[[ Exercise materials open ]]

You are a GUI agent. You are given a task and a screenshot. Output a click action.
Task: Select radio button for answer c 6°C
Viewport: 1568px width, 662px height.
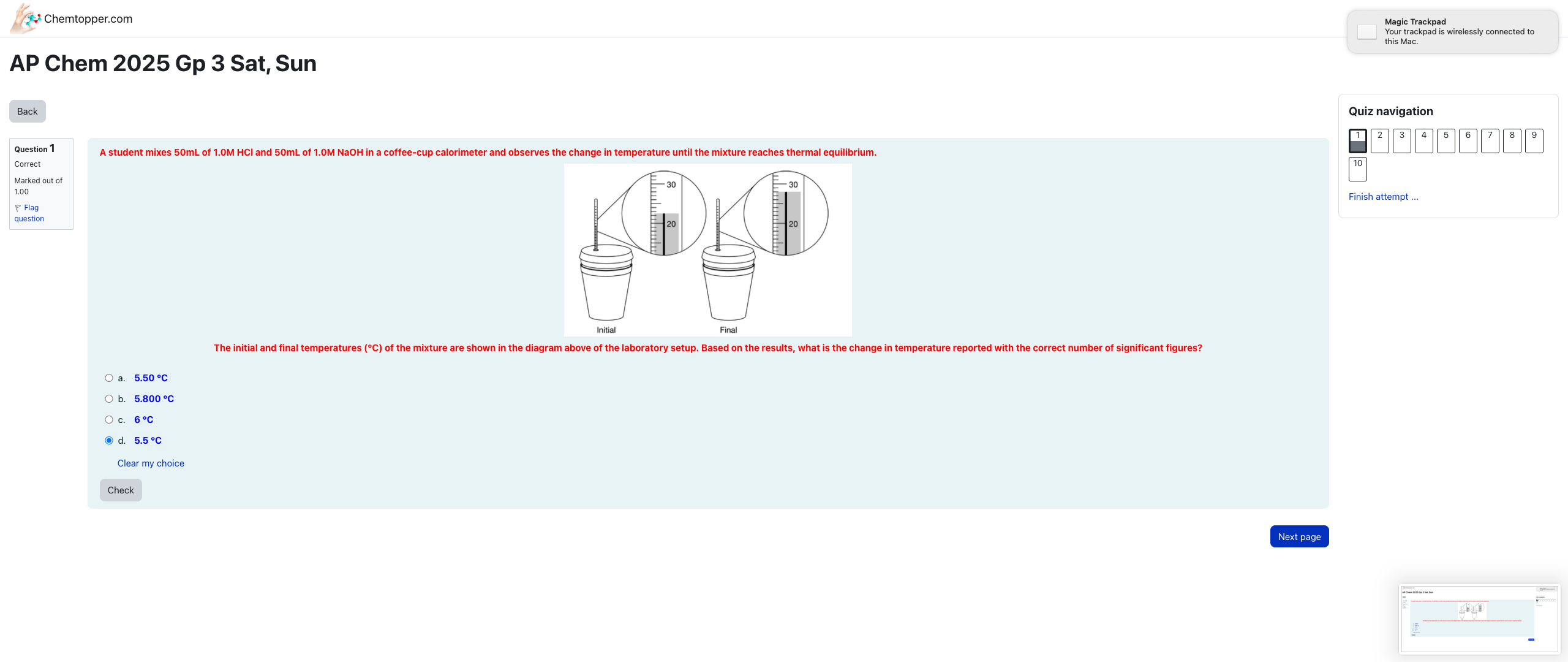108,419
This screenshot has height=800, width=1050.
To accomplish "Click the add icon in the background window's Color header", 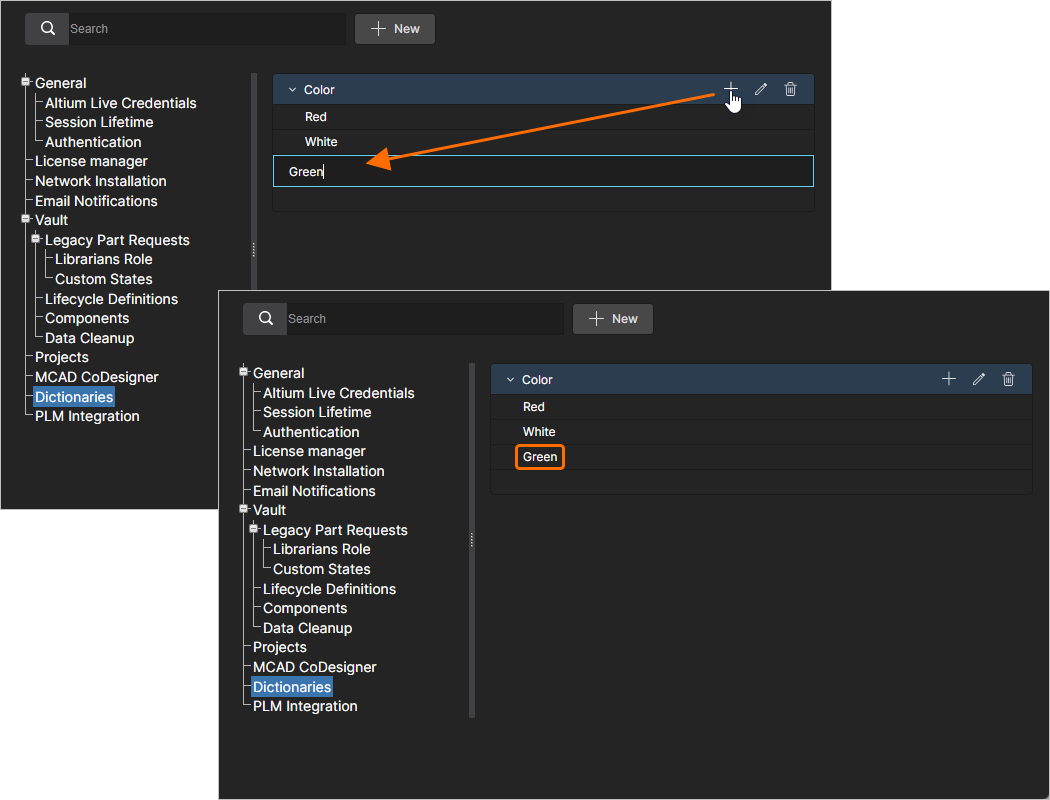I will tap(730, 89).
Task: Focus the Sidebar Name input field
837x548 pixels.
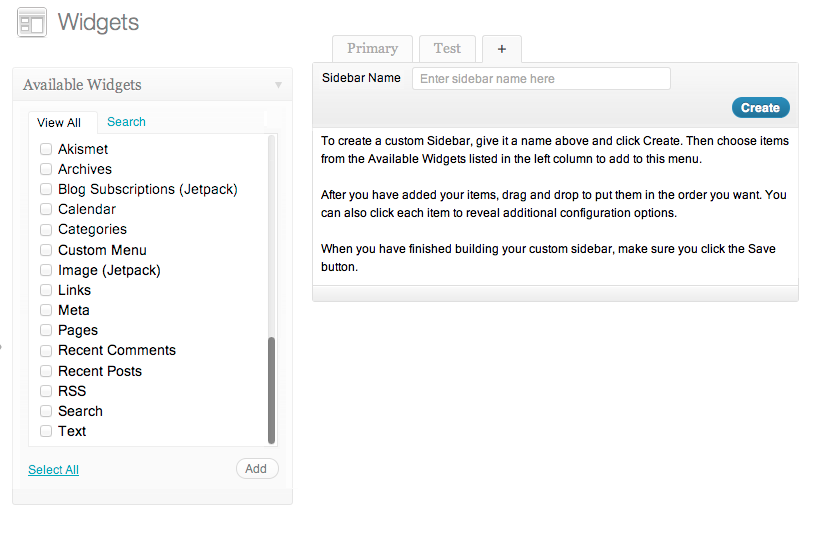Action: [x=541, y=79]
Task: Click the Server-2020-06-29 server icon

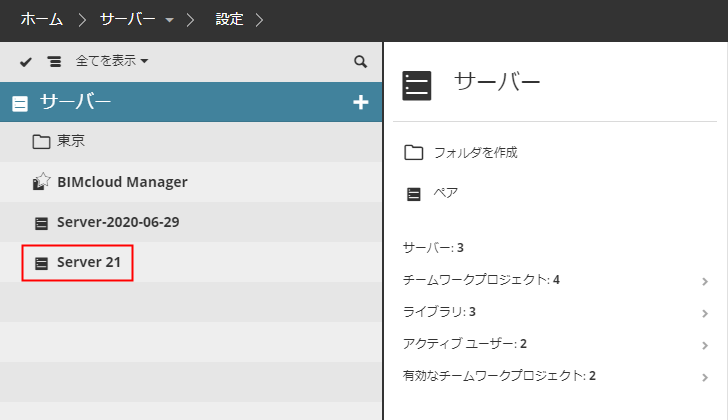Action: click(41, 222)
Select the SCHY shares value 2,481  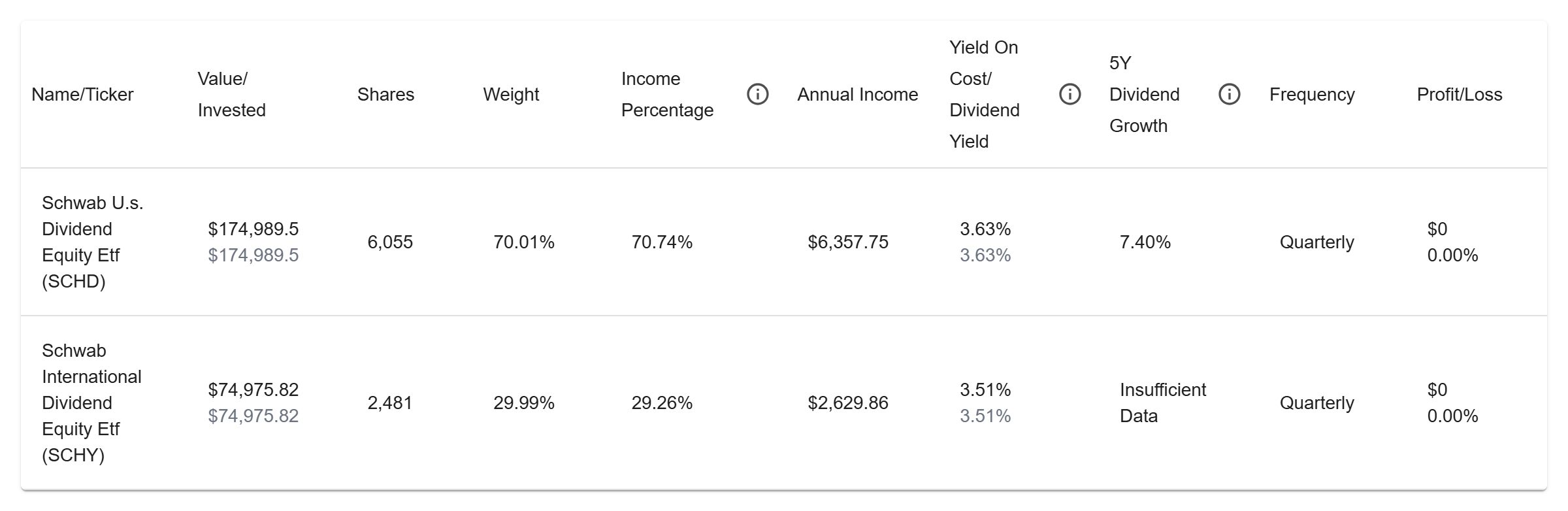coord(390,403)
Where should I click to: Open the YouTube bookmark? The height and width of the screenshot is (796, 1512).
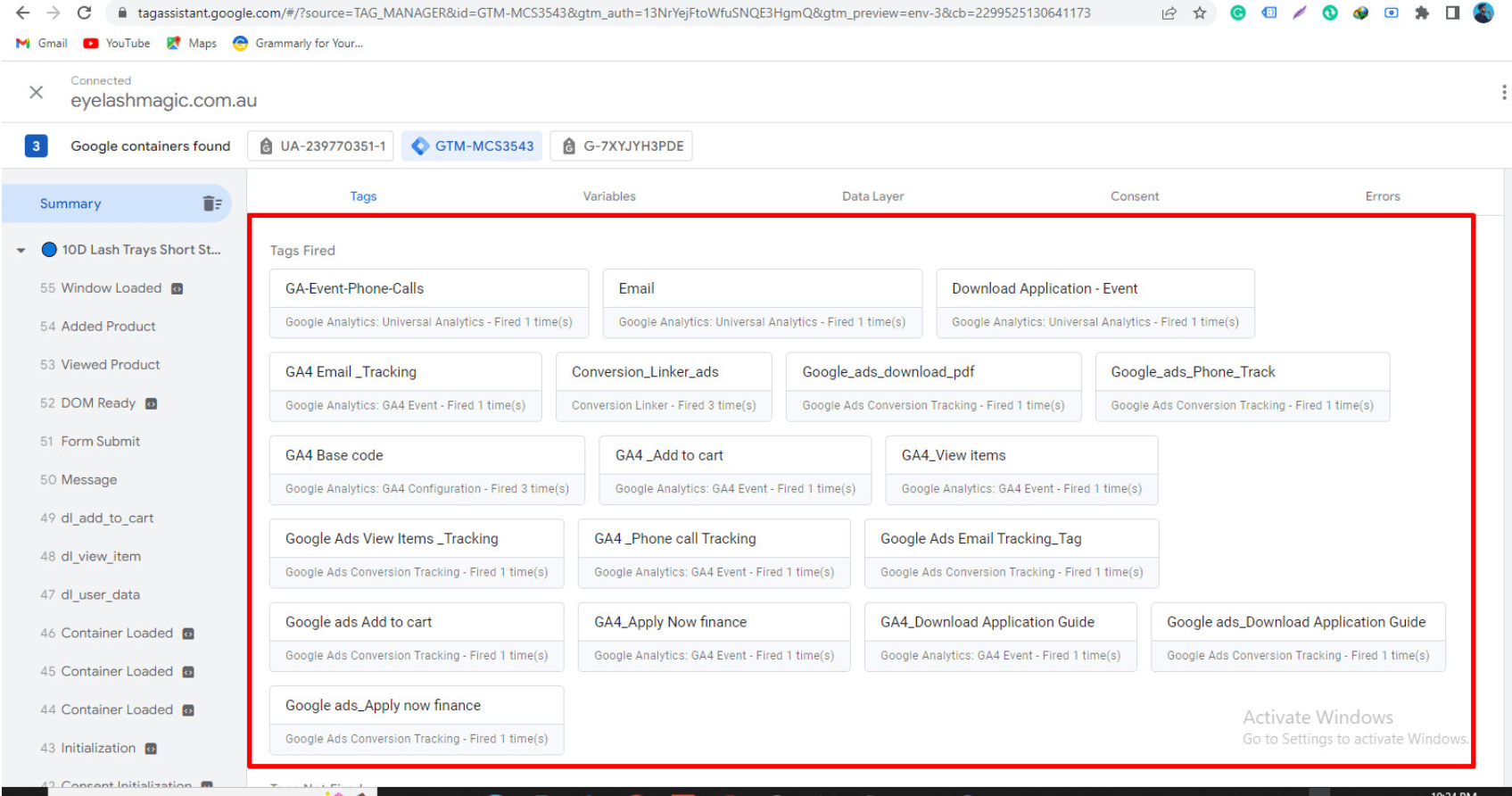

[[ Exercise materials closed ]]

The answer must consist of every line from the data that contains the word "screenshot".

**Exercise answer**.
You are a GUI agent. You are given a task and a screenshot. Output a click action.
This screenshot has height=800, width=1050.
Where should I click to: Open the YouTube bookmark? The height and width of the screenshot is (796, 1512).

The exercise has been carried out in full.